Abstract

The climatic consequences of major increases in the concentration of atmospheric carbon dioxide were calculated over 100 years ago, but only during the last two decades have the effects of human-induced increases in various atmospheric gas concentrations become a concern of a wide range of scientists. The near-century delay between the propounding of the theory and the widespread recognition of the consequences for climate of continuing human activities implies a recent shift in either the perspectives or in the interests of researchers. Here we use citation indices to discern a major shift in the focus of research into climatic change. Scientific findings in the 1970s and early 1980s are identified as a trigger to the development of wider scientific concern over human-induced climatic warming, while the period from 1988 to 1991 at first sight appears to represent a major paradigm shift.

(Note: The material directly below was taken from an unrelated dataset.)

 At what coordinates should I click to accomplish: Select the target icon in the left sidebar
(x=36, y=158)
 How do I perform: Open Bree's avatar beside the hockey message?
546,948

However, it is suggested here that an inferred change in scientific emphasis was caused primarily by a combination of (1) new evidence from ocean and ice cores, particularly concerning the relationship between past atmospheric gas concentrations and climatic change; (2) the availability and application of new tools, notably a new generation of General Circulation Models (GCMs); (3) attribution of human causation for other environmental problems; (4) a changing science research agenda, driven by political and funding considerations; and (5) the contemporary recording of apparently increased 'global' temperatures, which reversed a previously recorded cooling trend. We caution that the pre-eminence and longevity of the 'global warming' thesis is vulnerable either to meteorological data that do not fit with model scenarios, or to the rise or resurrection of other notions on the primary forcing factors in climatic change. To obtain a clear perspective on late-Holocene climatic change, it will be necessary to evaluate palaeoclimate data that derive from a wide range of complementary sources-sedimentological, biological, archaeological and documentary-and to compare the magnitude, rate and frequency of past climatic changes implied in those data with recorded twentieth-century 'global' changes and projected twenty-first-century scenarios.